# Side by Side: Old school Gplus vs MegaG



## NTxSlotCars (May 27, 2008)

How do the new MegaG F1s look compared to the old school AFX Gplus F1s?
I just saw how low the bodies look on the Gplus and wondered how they 
compare sitting on a track next to each other.


----------



## NTxSlotCars (May 27, 2008)

Anyone have both they could take pics of on track side by side?


----------



## tjd241 (Jan 25, 2004)

*With all those Tycos you have Rich....*

... I can understand how you finally might like to see what a couple of real chassis actually look like. I'm sure somebody has both and can help. Until then here's a couple more you should take a look at.


----------



## 41-willys (Jan 7, 2000)

hey Dave, those are 2 great looking indy cars :thumbsup:


----------



## NTxSlotCars (May 27, 2008)

Still no takers huh? I knew there wasn't any real AFX fans here.


Go Tyco!


----------



## 1976Cordoba (Sep 20, 2000)

Rich I finally got a few days off I can probably shoot a pic tomorrow.


----------



## NTxSlotCars (May 27, 2008)

1976Cordoba said:


> Rich I finally got a few days off I can probably shoot a pic tomorrow.

=== PROBLEMS ===
**A.** In the Gplus vs MegaG thread, what prompts NTxSlotCars to ask how the two kinds of F1 cars compare on a track?
**B.** Decide whether each statement agrees with the Gplus vs MegaG thread, and back each yes or no with the deciding words quoted from it.
(i) The opening post compares the new MegaG F1s with the old school AFX Gplus F1s.
(ii) 41-willys calls the two cars F1 cars.
(iii) 1976Cordoba says a picture can probably be taken the next day.
**C.** From the Gplus vs MegaG thread, reproduce the passage from "Anyone have both" to "take a look at.".

=== INFORMATION PROVIDED ===
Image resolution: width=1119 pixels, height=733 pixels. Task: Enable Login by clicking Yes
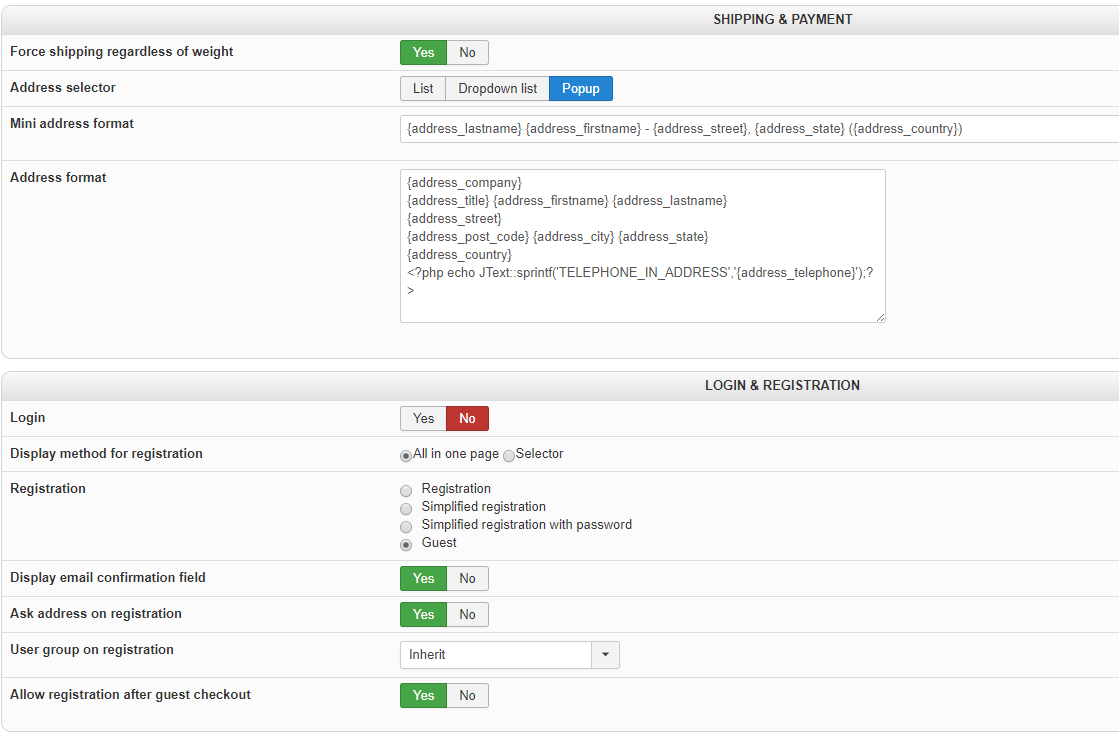coord(423,419)
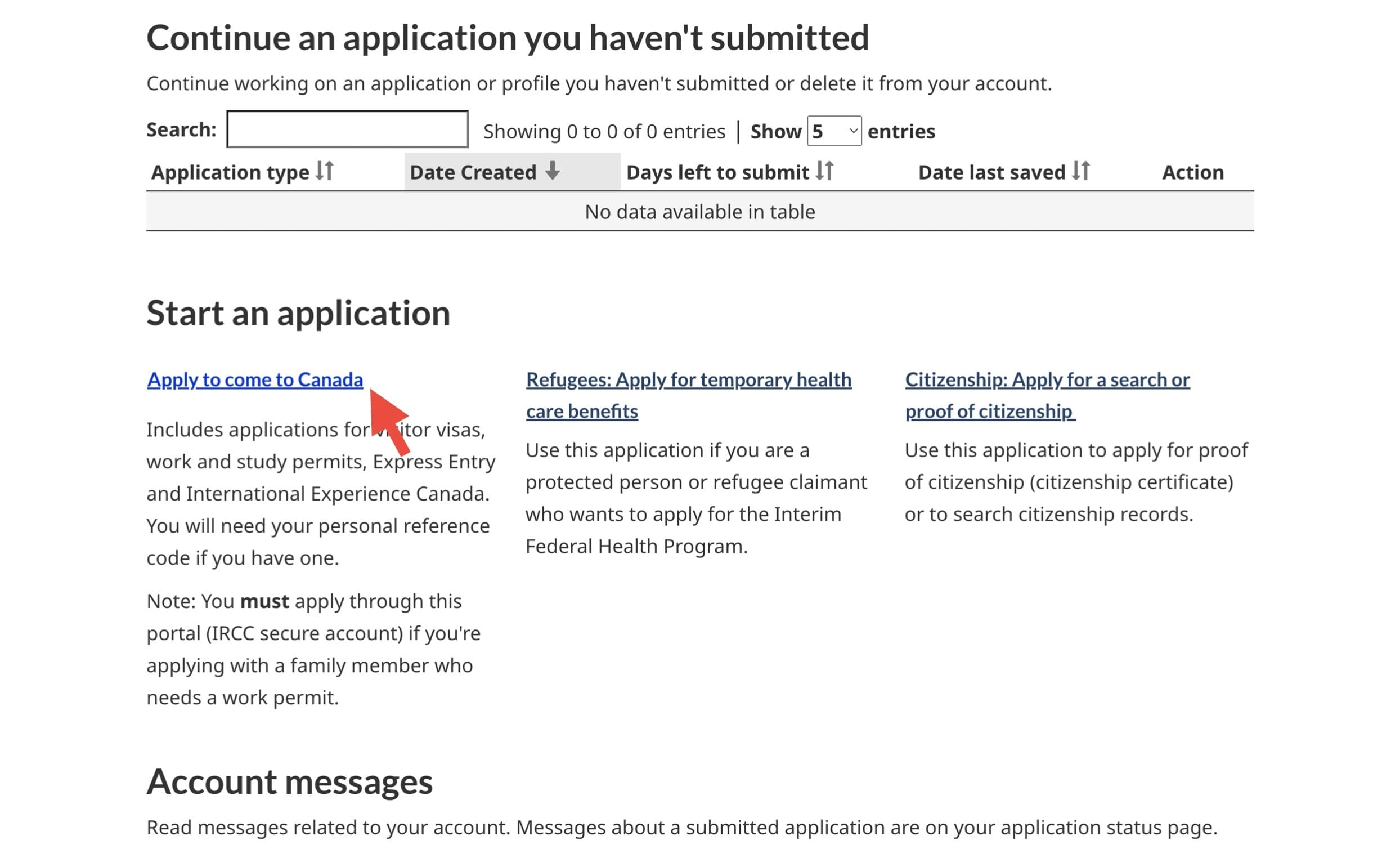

=== FULL SOLUTIONS ===
**A.** NTxSlotCars noticed how low the bodies look on the Gplus cars. That raised the question of how the two would compare sitting next to each other on a track.

**B.**
(i) Yes: "How do the new MegaG F1s look compared to the old school AFX Gplus F1s?"
(ii) No: "those are 2 great looking indy cars"
(iii) Yes: "I can probably shoot a pic tomorrow."

**C.**
Anyone have both they could take pics of on track side by side?


----------



## tjd241 (Jan 25, 2004)

*With all those Tycos you have Rich....*

... I can understand how you finally might like to see what a couple of real chassis actually look like. I'm sure somebody has both and can help. Until then here's a couple more you should take a look at.